LES -- GRANDS -- TEXTES -- MAÇONNIQUES

Poésie publiée en 1737 : " Les Franc-Maçons, songe "

De la Maçonnerie d'Adoption.

 

" Beau sexe, nous avons pour vous
Et du respect et de l'estime ;
Mais aussi nous vous craignons tous,
Et notre crainte est légitime.
.....................................
Si le sexe est banni, qu'il n'en ait point d'alarmes,
Ce n'est point un outrage à sa fidélité ;
Mais on craint que l'amour entrant avec ses charmes
Ne produise l'oubli de la fraternité.
Noms de frère et d'ami seraient de faibles armes,
Pour garantir les cœurs de la rivalité. "

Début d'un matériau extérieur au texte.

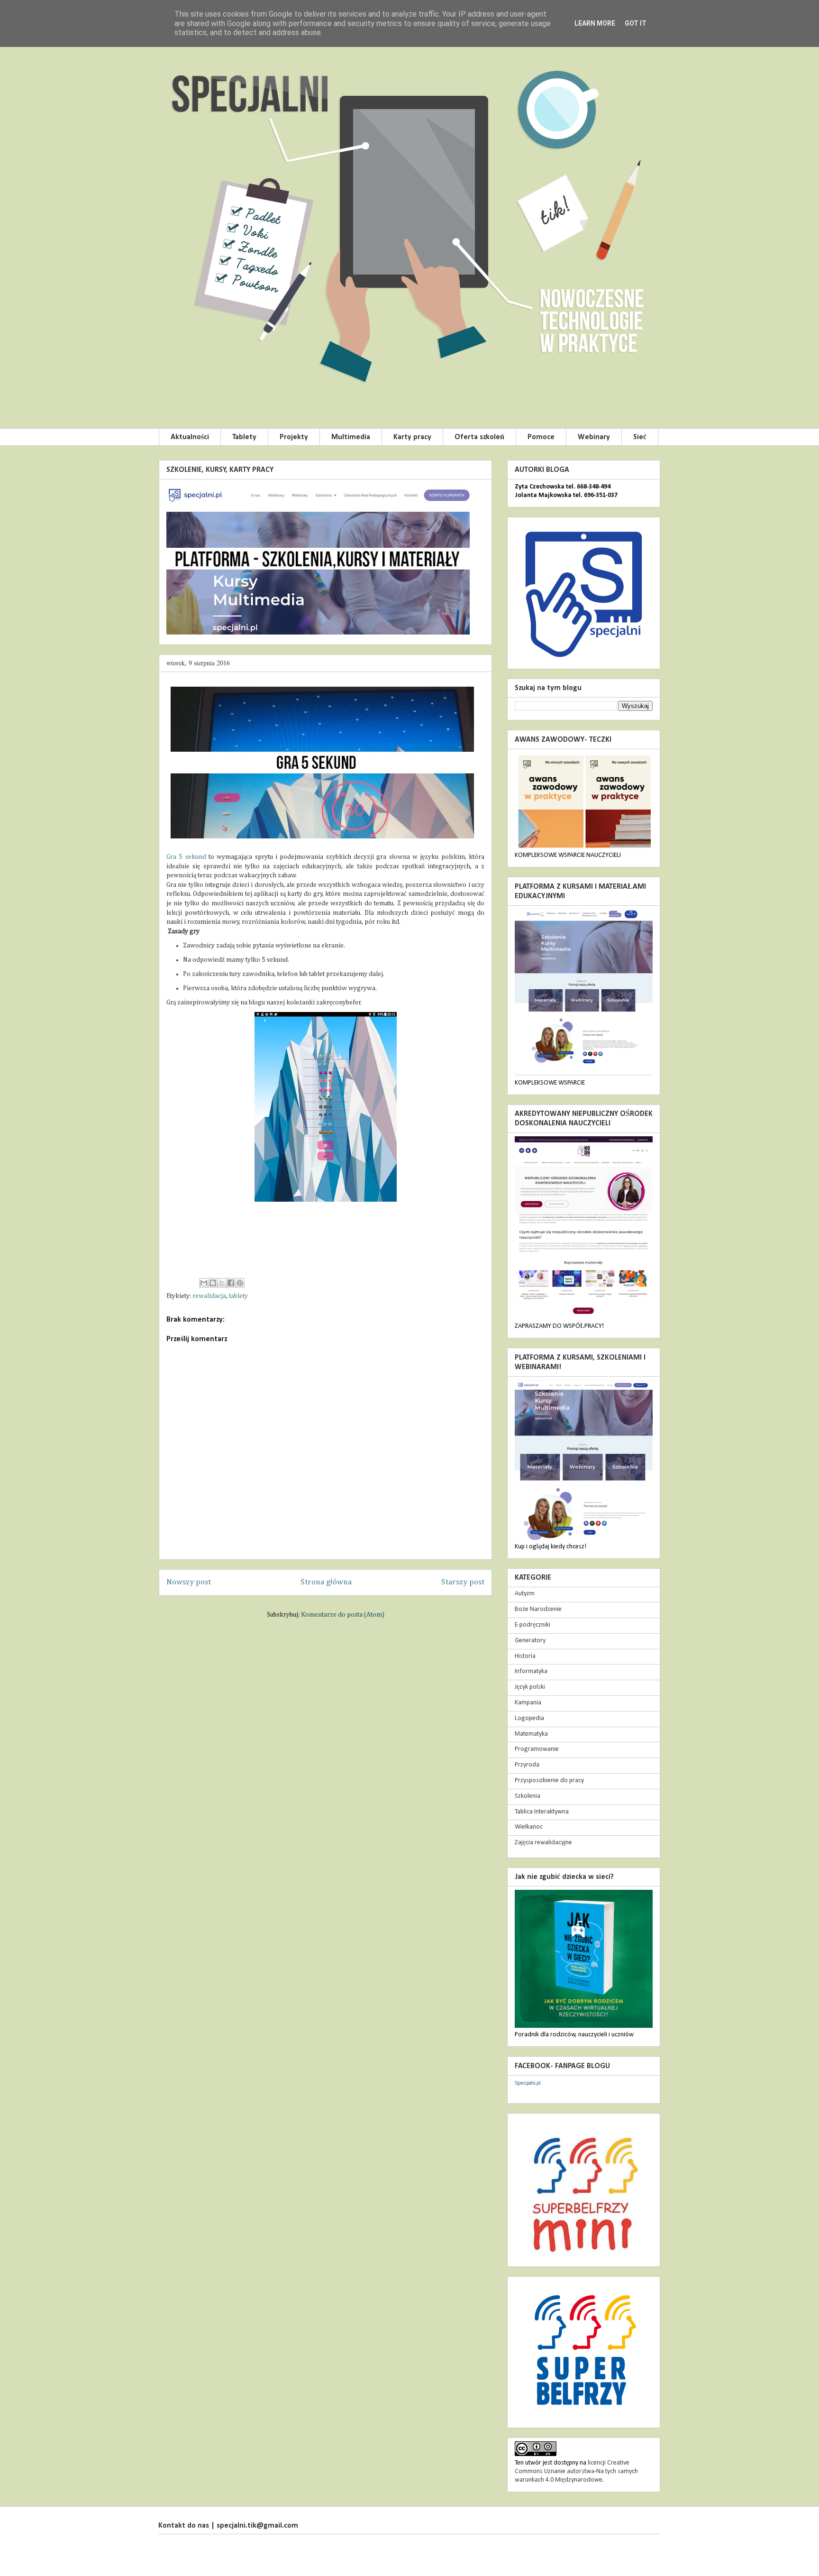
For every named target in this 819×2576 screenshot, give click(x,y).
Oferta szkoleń (479, 437)
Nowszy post (188, 1582)
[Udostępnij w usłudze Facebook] (231, 1283)
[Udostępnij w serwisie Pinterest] (240, 1283)
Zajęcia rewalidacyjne (543, 1842)
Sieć (639, 437)
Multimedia (350, 437)
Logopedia (529, 1718)
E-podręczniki (532, 1624)
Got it (635, 23)
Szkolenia (527, 1796)
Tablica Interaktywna (542, 1811)
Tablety (244, 437)
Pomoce (541, 437)
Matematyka (531, 1734)
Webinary (594, 437)
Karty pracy (412, 437)
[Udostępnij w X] (222, 1283)
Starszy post (462, 1582)
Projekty (294, 437)
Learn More (594, 23)
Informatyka (531, 1671)
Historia (525, 1656)
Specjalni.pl (527, 2083)
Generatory (530, 1640)
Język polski (530, 1687)
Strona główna (326, 1582)
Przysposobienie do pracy (549, 1780)
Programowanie (537, 1749)
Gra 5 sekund (186, 857)
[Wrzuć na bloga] (213, 1283)
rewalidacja (209, 1296)
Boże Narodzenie (538, 1609)
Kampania (528, 1702)
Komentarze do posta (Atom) (342, 1614)
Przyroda (527, 1764)
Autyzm (525, 1593)
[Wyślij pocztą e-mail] (204, 1283)
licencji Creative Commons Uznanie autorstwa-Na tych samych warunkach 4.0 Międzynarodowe (576, 2471)
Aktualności (190, 437)
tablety (238, 1296)
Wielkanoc (529, 1827)
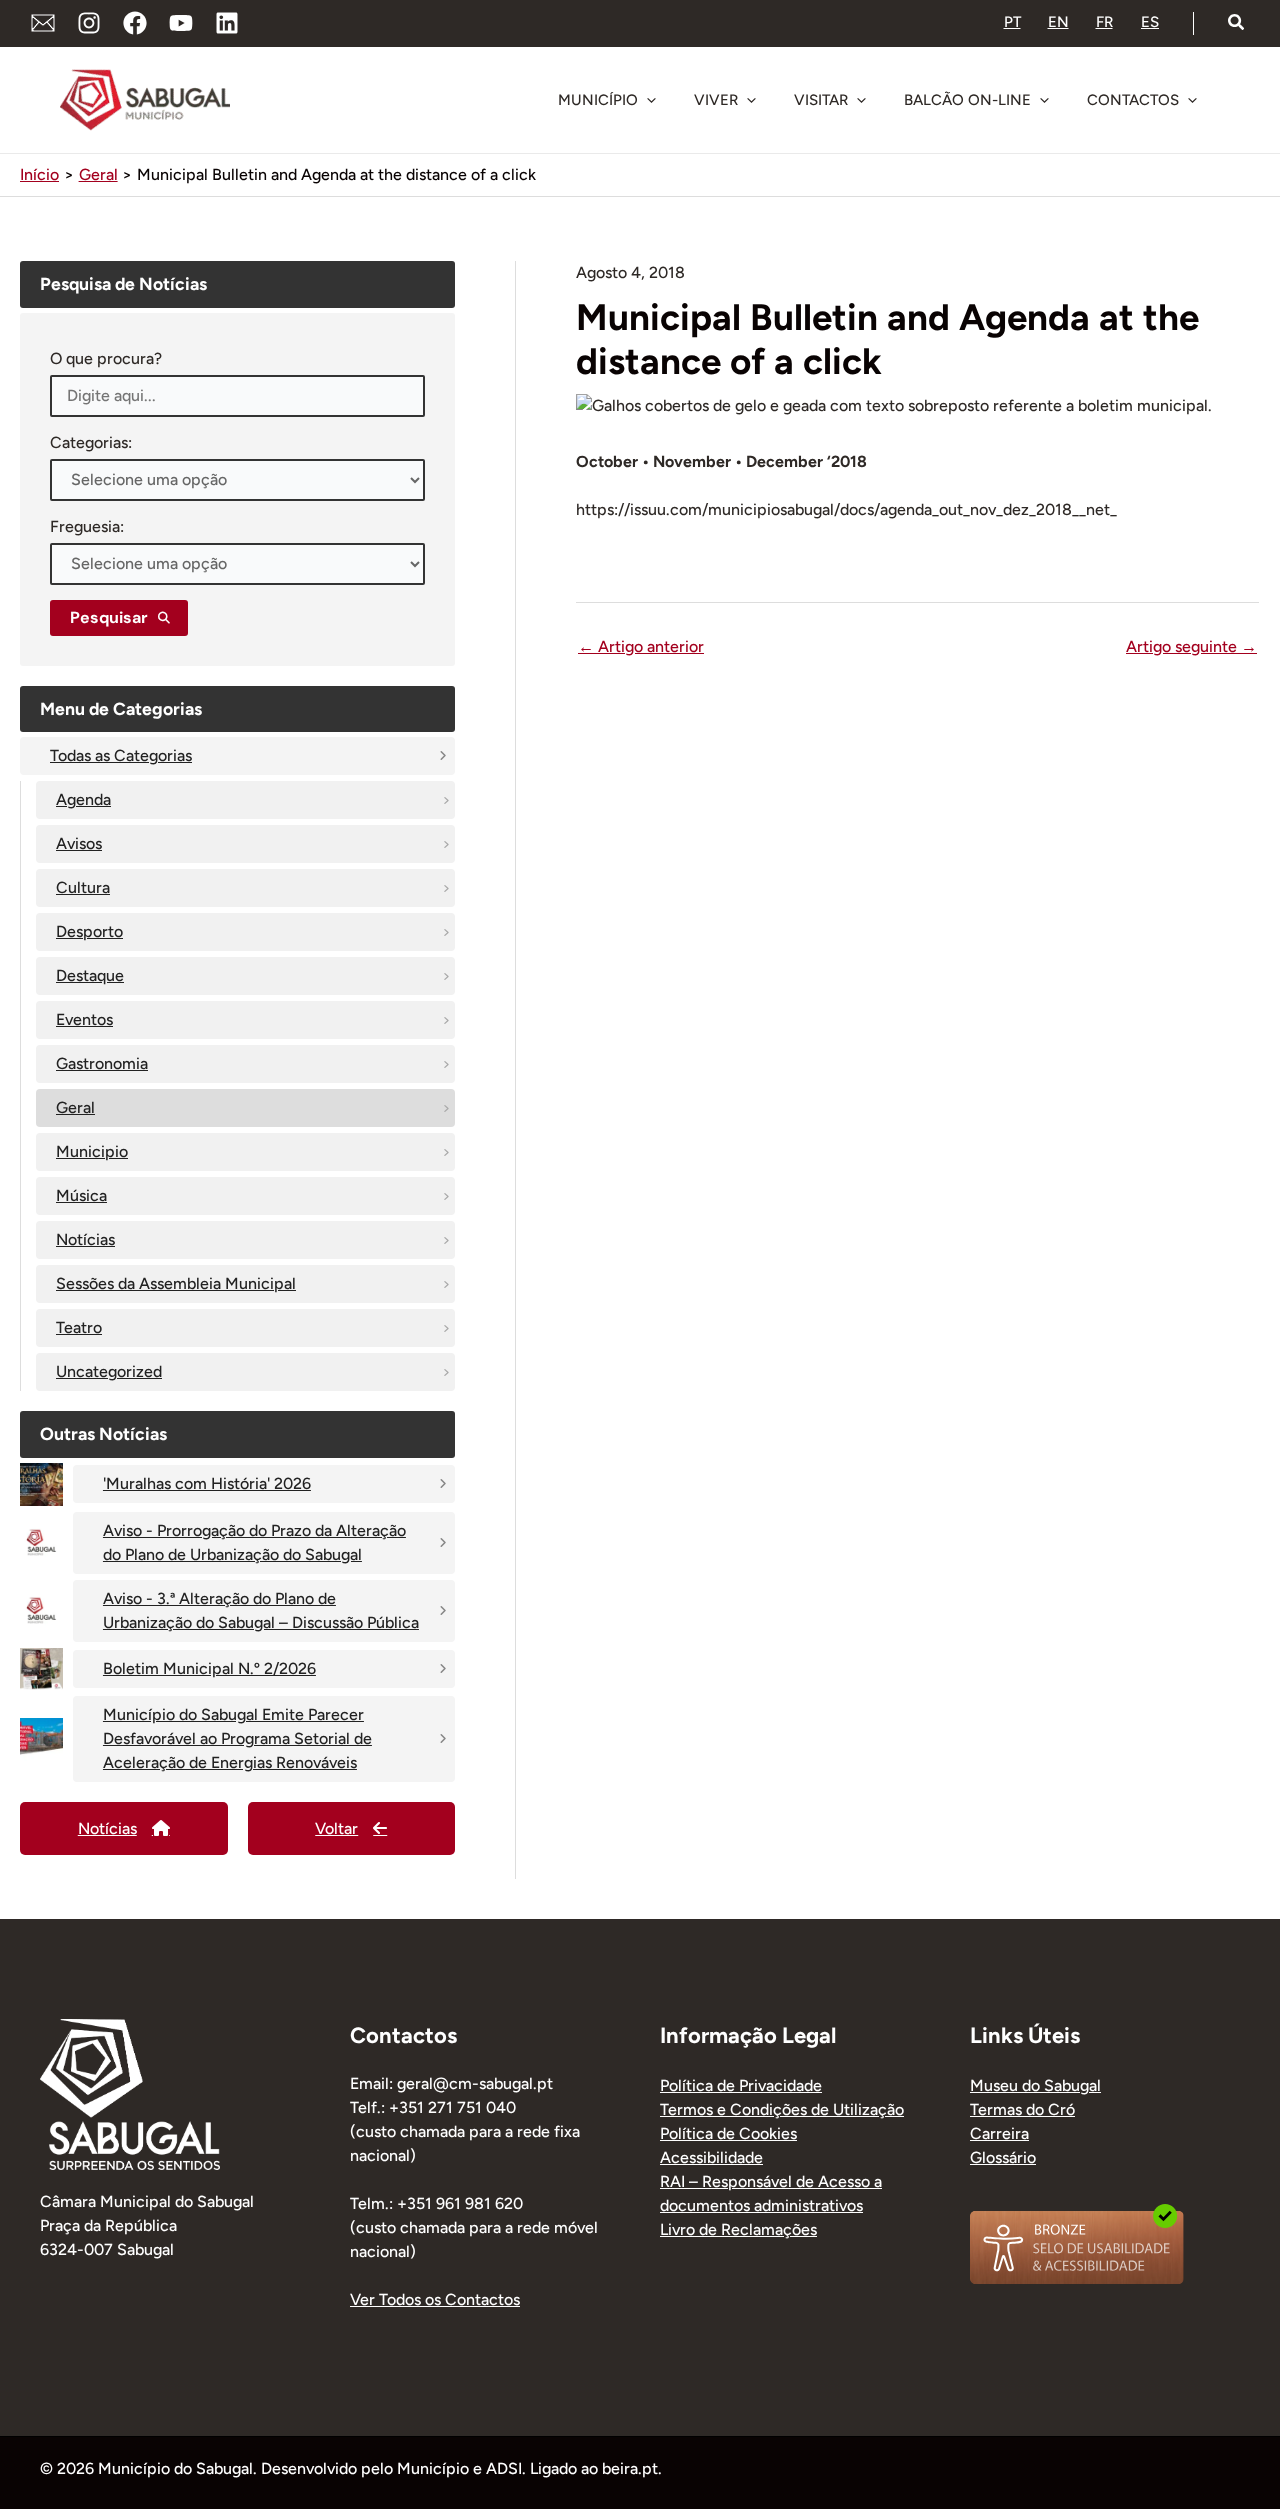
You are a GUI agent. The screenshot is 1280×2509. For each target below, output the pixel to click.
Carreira (999, 2133)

LES FEMMES ET LA MAÇONNERIE D'ADOPTION



Du dix-huitième au dix-neuvième siècles, la maçonnerie d'adoption fut l'objet, en France, des plus grandes réserves et la galanterie, bien qu'élégante, dont certains surent faire preuve, n'en masqua pas moins la défense expresse d'admettre le beau sexe dans une société maçonnique où, par le simple respect des usages traditionnels et corporatifs ( les Devoirs des anciennes corporations des tailleurs de pierre leur interdisait l'entrée du chantier couvert où travaillaient les Compagnons du mestier ), elles n'y avaient guère de place du fait aussi de leur absence de " statut social ". En Angleterre, le Livre des Constitutions cataloguait les femmes parmi les profanes définitivement éliminés de l'accès à l'initiation. Il allait même jusqu'à les considérer au même niveau que les esclaves, les idolâtres, les débauchés. Aussi trouve-ton naturellement dans les catéchismes de ce temps des formules décrivant l'atelier ou la loge comme un havre de paix où " jamais coq ne chanta ni femme caqueta ".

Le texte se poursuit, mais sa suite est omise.